Terms like "AI" and "machine learning" seem to be incorporated in every healthcare IT company’s talking points lately. It sounds good, but what is the real impact on the healthcare revenue cycle? What do AI and machine learning look like in practice? Do they actually improve the patient experience or increase recoveries?
At Sift, we strive to answer these questions day-in and day-out when we’re talking to partners, potential clients, investors and industry leaders. We see firsthand the impact machine learning has on payment outcomes, work prioritization and patient experience. But, our talking only gets us so far. What really drives home the point and highlights the impact are results.
AI - Results In Action
In late 2019, Sift Healthcare and State Collection joined forces to test AI in the revenue cycle. State Collection, which supports over 30 healthcare providers around the country sought out to determine if machine learning could actually be leveraged in healthcare payments or if these were simply empty "buzzwords" being used in the industry.
Together, we conducted a rigorous 120-day live, scientific test (with a control group) for Wake Forest Baptist Health, to determine if machine learning impacted patient financial engagement outcomes.

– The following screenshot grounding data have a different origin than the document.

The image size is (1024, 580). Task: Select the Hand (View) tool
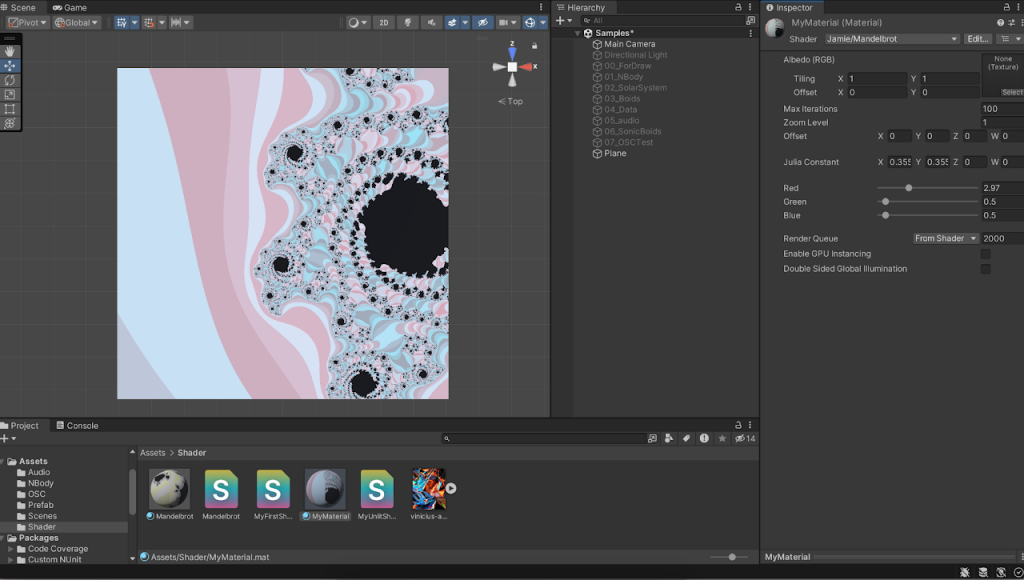point(10,51)
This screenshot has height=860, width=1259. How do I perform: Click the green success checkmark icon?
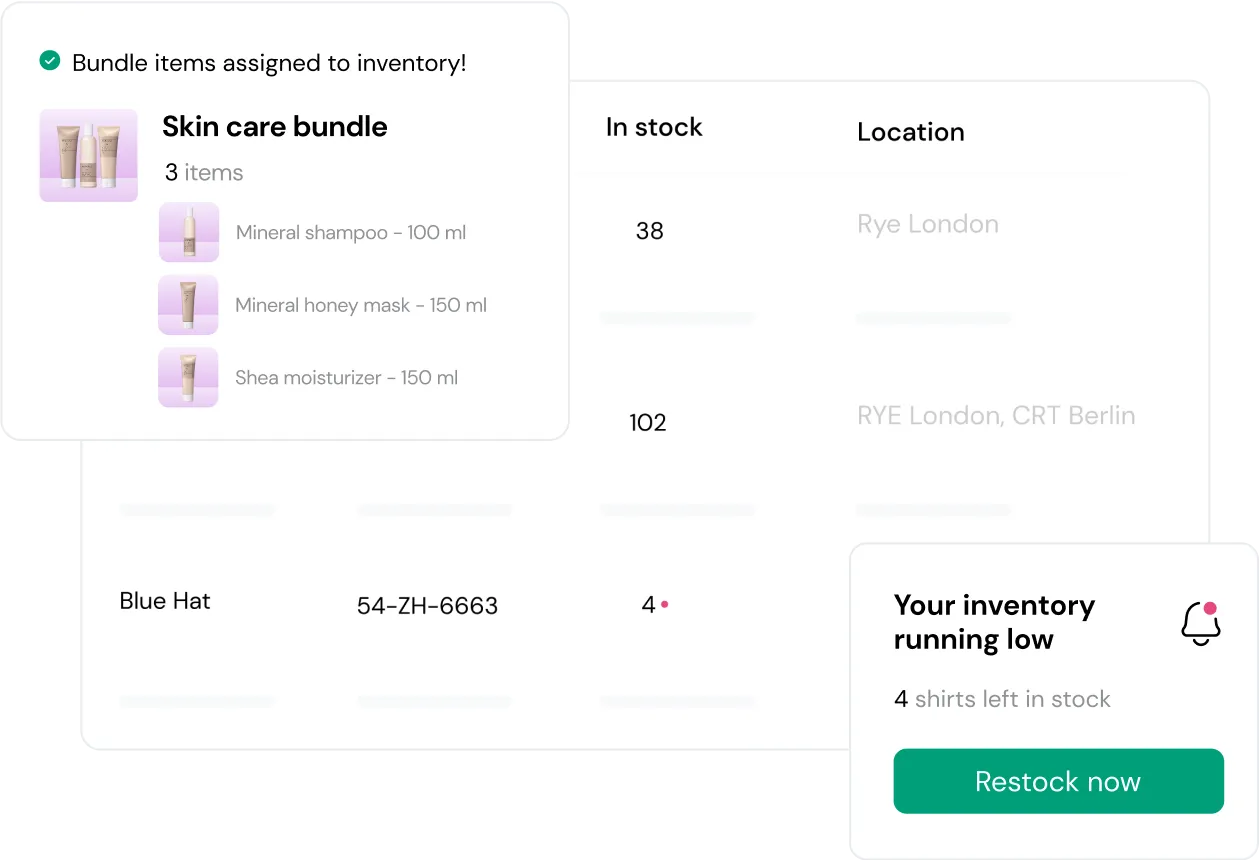coord(49,62)
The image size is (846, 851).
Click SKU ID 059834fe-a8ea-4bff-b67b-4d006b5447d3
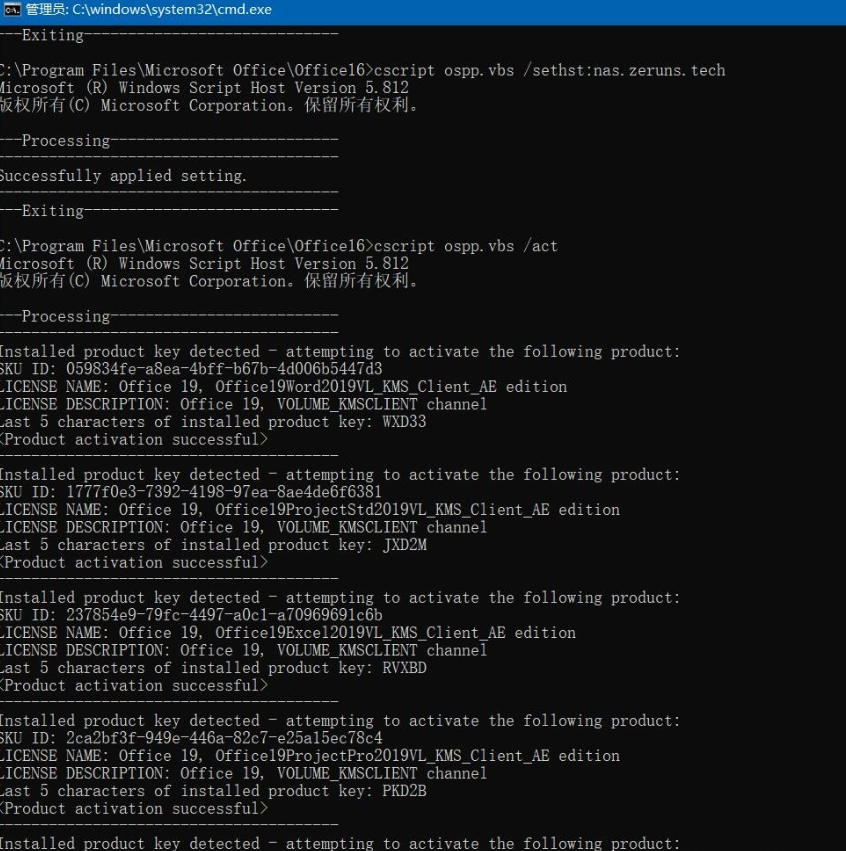point(224,369)
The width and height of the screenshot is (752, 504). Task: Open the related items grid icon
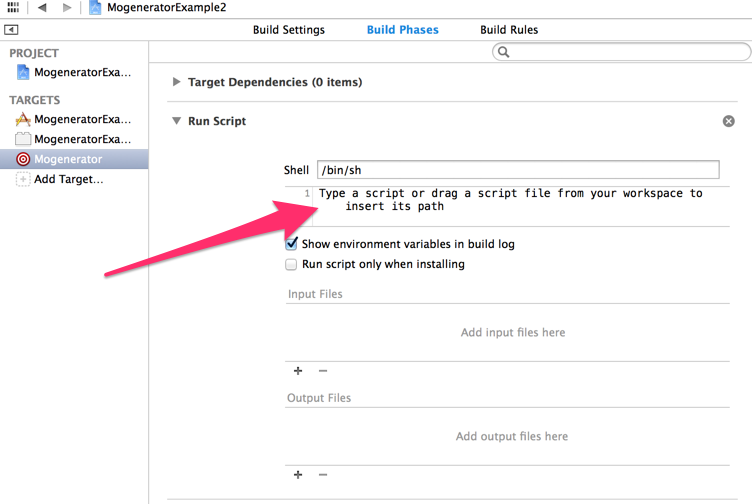(x=13, y=7)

In the test, State utilized Sift’s machine learning to segment patient accounts and optimize revenue cycle workflows. Simultaneously, State implemented Sift’s detailed analytics and insights to enhance the patient experience by using a personalized communication cadence and payment options.
The results were impressive — a 6.5% increase in collections across all accounts (representing $3.9M). And, a unique twist, performance was maintained during the height of COVID-19 stay-at-home orders in early 2020.